Publications and Conference History
Peer-Reviewed Publications
- Veer V, Zhang H, Mandavia R, Mehta N. Introducing a new classification for drug-induced sleep endoscopy (DISE): the PTLTbE system. Sleep and Breathing. 2020;24:1685–1693. doi:10.1007/s11325-020-02017-w
- Veer V, Roberts J, Lee CW. A Physiologically Informed Modification of Drug-Induced Sleep Endoscopy. Journal of Laryngology and Otology. 2025 (submitted).
International Conference Presentations
- Sleep Congress, Rimini, Italy — 2016 (first version of the PTLTbE classification)
- European Respiratory Society Annual Congress, London, UK — 2018 (draft version)
- American Academy of Otolaryngology–Head and Neck Surgery (AAO-HNS) Annual Meeting, Atlanta, USA — 2018 (final version)
Institutional Affiliation
All work was conducted at the Royal National Throat Nose & Ear Hospital, 330 Gray's Inn Road, London WC1X 8DA — part of University College London Hospitals NHS Foundation Trust, and the UK's leading tertiary referral centre for ENT and sleep surgery.
For Clinicians Using DISE
Professor Veer is happy to discuss the PTLTbE classification and the modified DISE technique with clinicians seeking to introduce or improve DISE in their practice. He has spoken internationally on both topics and has trained surgeons in DISE interpretation in the UK and abroad.
Key practical points for those adopting PTLTbE in their practice:
- Use the complete visual guide (Figure 6, above) as an aide-memoire during the learning phase. Most clinicians no longer need to refer to it after 10–15 DISEs.
- Always record the nasendoscope position before scoring each level. Positioning the scope too far posteriorly will artifactually improve the apparent tongue base and lateral wall findings.
- Record the effect of chin lift and jaw thrust as additional notation alongside the standard PTLTbE result — this takes 30 seconds and provides directly actionable information about MAD candidacy.

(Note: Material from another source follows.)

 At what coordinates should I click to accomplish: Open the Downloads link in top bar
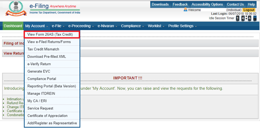[160, 4]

- Where tongue base and epiglottic obstruction are both present, document whether the epiglottic movement is driven by the tongue base (Tb-related) or occurring independently (E-level) — this determines whether epiglottoplasty is needed.
- For patients already on CPAP, consider whether an E1 finding explains why their CPAP is ineffective or intolerable — the counterintuitive CPAP-worsening mechanism should be explained to the patient at consultation.
- Video record all DISEs. Retrospective review frequently reveals findings missed on initial examination, particularly at the tongue base and lateral wall levels.